Позже, ожидая выхода в печати «Записок ружейного охотника Оренбургской губернии» С. Аксакова, Тургенев писал его сыну Ивану: «Никому другому не уступлю удовольствия подготовить рецензию на новое произведение Сергея Тимофеевича». Тургенев был убежден, что очерки «будут интересны не только охотникам, но и всякому человеку, кто не лишен поэтического чутья». В 1852 г. «Записки…» вышли в некрасовском «Современнике», и Тургенев отозвался письмом в адрес редактора с восторженной оценкой и сожалением, что «подобные книги у нас появляются слишком редко».
Личное знакомство писателей стоялось в 1849 г., Аксакову было 58 лет, Тургеневу – 31 год. Между ними легко установились добрые отношения. Тургенев был учтив, любезен со старшим другом, ценил его книги и в первую очередь несравненный русский язык. Возникшая дружба, переписка сохранялись до ухода Сергея Тимофеевича из жизни.

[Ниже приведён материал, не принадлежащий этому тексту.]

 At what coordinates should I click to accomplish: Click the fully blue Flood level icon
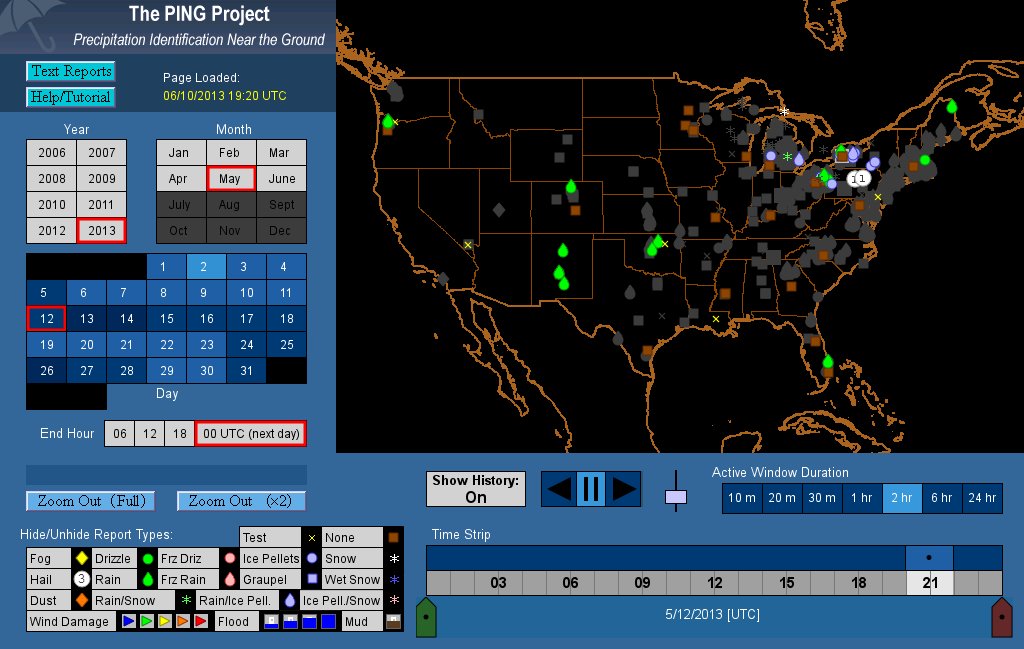[x=329, y=621]
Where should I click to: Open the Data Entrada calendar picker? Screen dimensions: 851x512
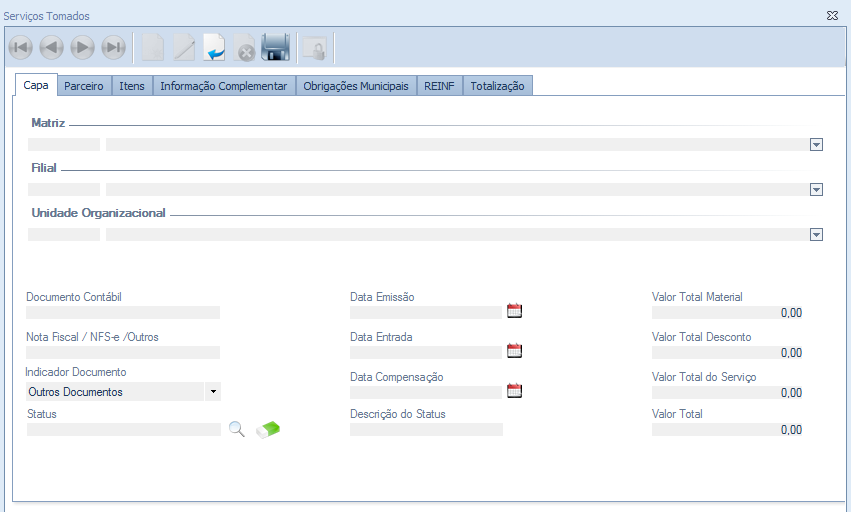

Аксаков даже удивлялся несхожести с Тургеневым: «Мы люди разные, с разницей по годам в 27 лет и верим каждый в свое, Тургенев – завсегдатай литературных салонов Парижа и Лондона». Сергей Тимофеевич пытался для себя определить, чем они в таком случае так близки друг к другу и ответ пришел: «Ведь мы – охотники! Не случайно мы вступили в литературу, как охотники, почти в одно время, и Тургенев, и я. Правда, содержание сочинений у нас разное, но все же глаз охотника приметен и у Тургенева, и у меня». Аксаков добавлял: «Главное не в охоте, а в отношении к жизни, к миру. Великий он жизнелюб!» Аксаков зачитывался и другими произведениями Тургенева, высказывал ему свое мнение, делал подсказки. И для Тургенева Аксаков был непререкаемым авторитетом.
Сергей Тимофеевич не раз приглашал Тургенева в Абрамцево, при этом обещал гостя «зачитать до обморока». Впервые имение в Абрамцеве Тургенев посетил в 1854 г. и пробыл там пять дней. Было чтение глав «Семейной хроники». Один из отрывков содержал описание бесчинств помещика Куролесова. У Ивана Сергеевича сразу всплыли сцены истязаний крепостных в поместье его матери. Волнуясь, Тургенев произнес: «Я бежал в Европу, потому что не мог дышать одним воздухом с тем, что я возненавидел. Мне необходимо было удалиться от врага, чтобы сильнее напасть на него».
Тургенев и Аксаков много говорили о литературе и оба в равной степени были верны духовному наследию Гоголя. Обсуждали они и новых авторов. Аксаков с интересом принял публикации Л.Н. Толстого и, прочтя статью о Севастополе, даже выпил бокал шампанского за его здоровье. Продолжительные беседы Аксакова и Тургенева не только наполнялись теоретическими рассуждениями, но и волнующим, романтическим настроением.
В последнем романе Тургенева «Дворянское гнездо» многие эпизоды навеяны впечатлениями, полученными в усадьбе Абрамцево.
Вот такие подробности отношений И.С. Тургенева с соотечественниками, в том числе и с теми, кто близок нам, как люди, сыгравшие значительную роль в изучении и описании Оренбургского края, сообщает нам история.